About the arrogant client, or monitoring borg backup in prometheus on the knee

I have one server in the Hetzner cloud, I needed to make a backup from it to a storage box, Hetzner has such online storage.

The storage box supports connections via 22 and 23 ports (this is important for further narration)

Hetzner himself recommends using borg for my task, but why not. I tried it, it works, it deduplicates something, compresses it, doesn’t ask for food.

I wrote two bash scripts. The first one initializes borg, the second one performs backup. Nothing special, but in the second script, first borg connects and creates a new backup, and then the sftp client connects, just in case, to check how much free space is left.

In this case, Borg connects via ssh protocol to port 23 (Hetzner calls this extended ssh service). But the sftp client uses port 22 by default.

The Ssh key for connections to both ports is the same. The public key is pre-loaded in a special way into the storage box. The private key was placed here ~/.ssh/id_rsa on the server.

If you do everything manually, then after the first connection to the storage box you will need fingerprint confirmation:

Are you sure you want to continue connecting (yes/no/[fingerprint])?

When we agree, a line for the storage box will be added to the ~/.ssh/known_hosts file, and further connections will proceed without any questions asked.

If you want to automate the installation of the backup script, you can add the required line to known_hosts in advance. (I do this, like all installation and configuration, using the ansible role)

And now attention, a question for the experts! Can one host have different fingerprints for different ports? And if so, what would it look like in the known_hosts file?

But let's move on. So, I added a line to known_hosts in advance:

myuser.your-backup.de ssh-rsa AAAA%%%%%%%%%%%%%%%%%%%%%%%%%%%%%%%%%%%%%%%%%%%...

and quickly realized that borg was still asking for fingerprint verification. What does fingerprints have to do with ssh-ed25519.

Question number two for the experts. If we connect to a host with one key type (ssh-rsa), can the client request fingerprint confirmation for a different key type (ssh-ed25519 for example)?

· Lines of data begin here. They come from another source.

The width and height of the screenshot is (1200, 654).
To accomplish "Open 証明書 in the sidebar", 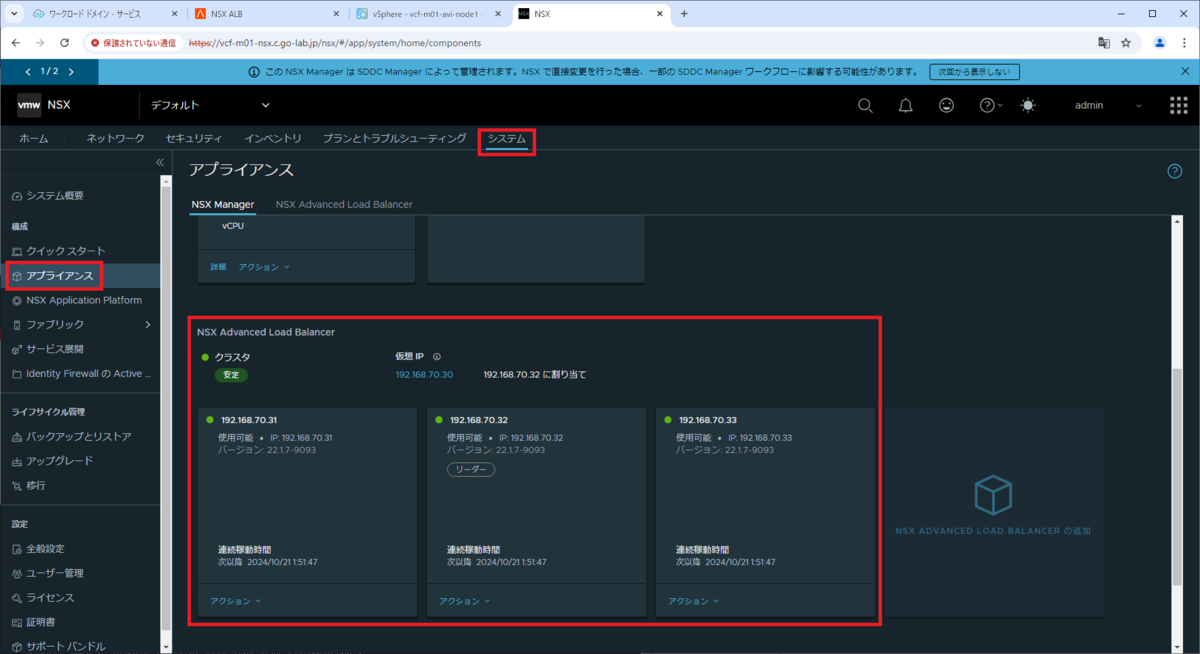I will [x=50, y=622].
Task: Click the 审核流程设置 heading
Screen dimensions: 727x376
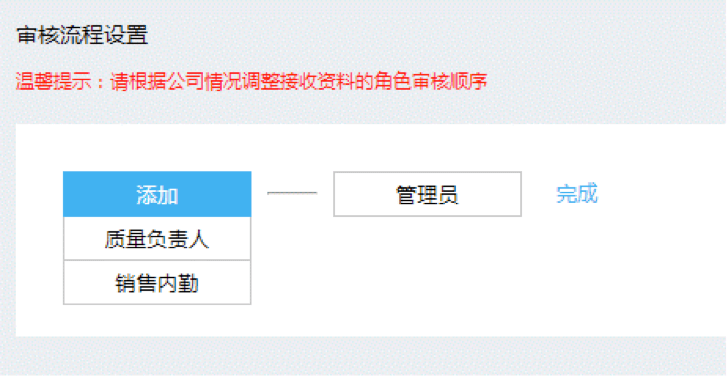Action: coord(82,36)
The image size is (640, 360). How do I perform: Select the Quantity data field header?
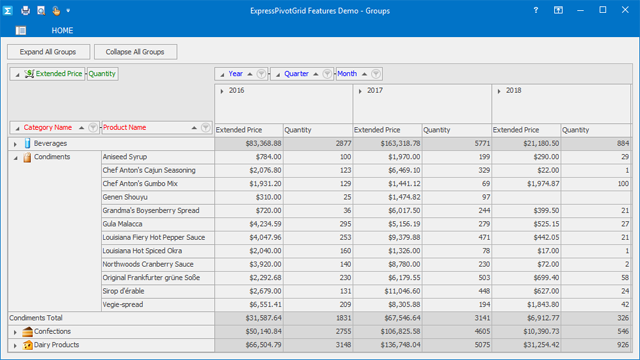(102, 74)
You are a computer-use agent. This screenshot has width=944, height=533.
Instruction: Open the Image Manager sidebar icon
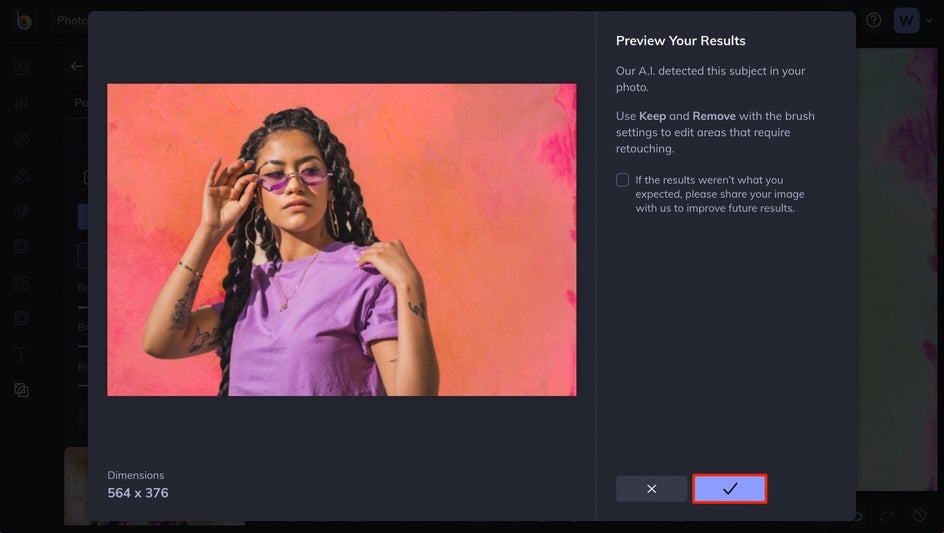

I admit that at first I didn’t bother to figure out why this was happening, I just added a second line to known_hosts:

myuser.your-backup.de ssh-rsa AAAA%%%%%%%%%%%%%%%%%%%%%%%%%%%%%%%%%%%%%%%%%%%...
myuser.your-backup.de ssh-ed25519 AAAA%%%%%%%%%%%%%%%%%%%%%%%%%%%%%%%%%%%%%...

And everything worked.

But it didn't work for long. One day the script stopped creating backups. And I noticed this by accident. Well, yes, the truth of life. And yes, nothing was monitored.

It took some time to discover that the second line had magically disappeared from the known_hosts file.

Someone carefully created a backup copy of my file – known_hosts.old, a new known_hosts appeared, without the ssh-ed25519 key.

After poking, as it happens, in different directions, I found the culprit. Having increased the log-level of the sftp client, I saw the following:

$ sftp -4 -vvv -i ~/.ssh/id_rsa myuser@myuser.your-backup.de
...
debug3: hostkeys_foreach: reading file "~/.ssh/known_hosts"
debug3: hostkeys_find: found ssh-rsa key at ~/.ssh/known_hosts:1
debug3: hostkeys_find: deprecated ssh-ed25519 key at ~/.ssh/known_hosts:2
..
debug3: client_input_hostkeys: 1 server keys: 0 new, 1 retained, 0 incomplete match. 1 to remove
debug2: check_old_keys_othernames: checking for 1 deprecated keys
debug3: check_old_keys_othernames: searching ~/.ssh/known_hosts for myuser.your-backup.de / (none)
debug3: hostkeys_foreach: reading file "~/.ssh/known_hosts"
...
Deprecating obsolete hostkey: ED25519 SHA256:%%%%%%%%%%%%%%%%%%%%%%%%%%%%%%%%%%%%%%%%%%%%%5
debug3: hostkeys_foreach: reading file "~/.ssh/known_hosts"
debug3: host_delete: RSA key already at ~/.ssh/known_hosts:1
~/.ssh/known_hosts:2: Removed ED25519 key for host myuser.your-backup.de
...

I admit, I couldn’t imagine that a client could so shamelessly start deleting fingerprints from known_hosts.

Connecting to the host on port 22, the sftp client did not see a match to the fingerprints for ssh-ed25519, considered them irrelevant and deleted them. And he doesn’t care that an entry is needed for another port of the same host!

Now attention, question to experts number 3. Why could the script work for some time? (I don't know the answer to this question myself)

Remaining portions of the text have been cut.